The device makes full use of the space of the battery rack 10 to make the structure of the battery module more compact. At the same time, it uses the contact heat sink 20 and the air duct to form a composite heat dissipation combined with convection heat exchange to realize the balance between the inside of the battery module and the external environment. The heat transfer can effectively improve the heat dissipation efficiency and reduce the temperature difference between the battery cells 30, so that the temperature distribution inside the battery module is uniform.

The above descriptions are only preferred embodiments of the present utility model, and are not intended to limit the present utility model. Any modifications, equivalent replacements and improvements made within the spirit and principles of the present utility model shall be included in this utility model. within the scope of protection of utility models.

Claims (10)

1. a kind of battery modules radiator, which is characterized in that the device includes：

At least one battery carrier, the battery carrier include two spaced first side plates and perpendicular to described of being mutually parallel Two of side plate are mutually parallel spaced second side plate, and first side plate and the second side plate surround one for installing The cavity of battery cell；The section of first side plate is in inverted T shaped, and first side plate includes horizontal part and hangs down from horizontal part The vertical component effect directly extended to form, battery cell are fixed on the vertical component effect both sides of first side plate, are opened up on second side plate There is opening；

Match the radiating piece with through-hole of setting with the opening, the radiating piece is inserted in the opening, and with it is described Battery carrier is detachably connected.

2. battery modules radiator according to claim 1, which is characterized in that second side plate is equipped with for solid Determine the fixing piece of radiating piece, the fixing piece includes fixed block and the clamping block that is detachably connected with the fixed block.

3. battery modules radiator according to claim 2, which is characterized in that the fixed block is from second side plate Surface is extended to form along the inside cavity, and the fixed block is equipped with bayonet, and the clamping block is equipped with and the bayonet phase The protrusion of cooperation.

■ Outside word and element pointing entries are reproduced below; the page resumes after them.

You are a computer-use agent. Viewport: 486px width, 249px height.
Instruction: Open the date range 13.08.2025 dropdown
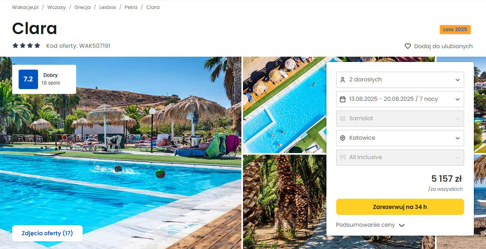point(400,99)
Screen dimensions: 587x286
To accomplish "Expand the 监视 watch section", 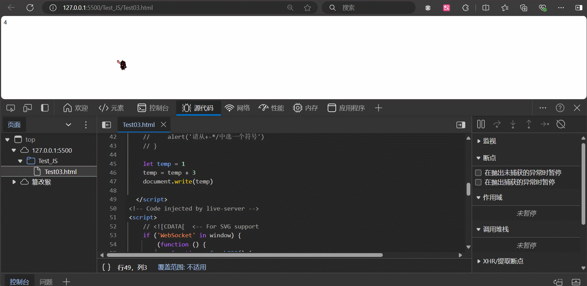I will (478, 141).
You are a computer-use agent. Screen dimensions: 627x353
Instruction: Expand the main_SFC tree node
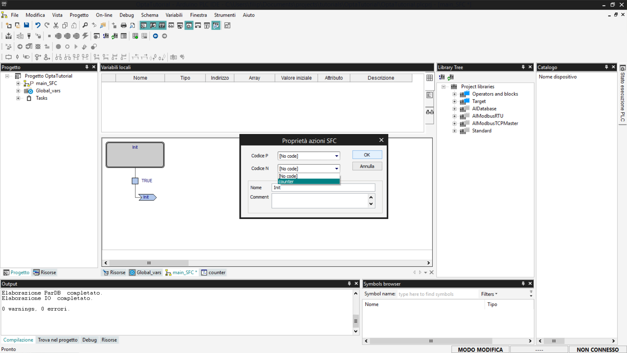tap(18, 83)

4. battery modules radiator according to claim 1, which is characterized in that be additionally provided on the battery carrier for connecting Connect the mounting portion of the adjacent battery carrier.

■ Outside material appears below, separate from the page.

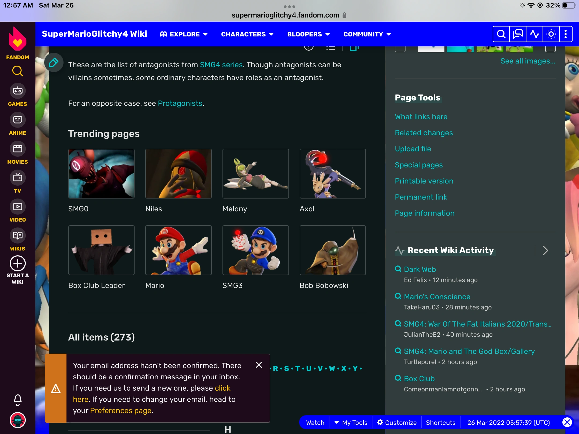Toggle light/dark theme sun icon
The image size is (579, 434).
pos(551,34)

5. battery modules radiator according to claim 4, which is characterized in that the mounting portion is set to the first side plate End, the mounting portion include the first mounting portion and the second mounting portion of interlaced setting.

6. battery modules radiator according to claim 5, which is characterized in that first mounting portion is equipped with positioning Pin, second mounting portion are equipped with the location hole with the detent fit.

7. battery modules radiator according to claim 5 or 6, which is characterized in that distinguish at the both ends of the mounting portion Equipped with first connecting portion and second connecting portion.

8. battery modules radiator according to claim 7, which is characterized in that the first connecting portion is from the installation The one end in portion extends along the extending direction of first side plate, then is bent to form to the direction far from the mounting portion；Described Two interconnecting pieces are extended to form from the other end of the mounting portion along the extending direction of first side plate.

9. battery modules radiator according to claim 8, which is characterized in that the first connecting portion and the second connection Portion is respectively equipped with opposite the first fixture block and the second fixture block.

10. battery modules radiator according to claim 1, which is characterized in that the lug of battery modules is overhung at phase Between adjacent battery carrier.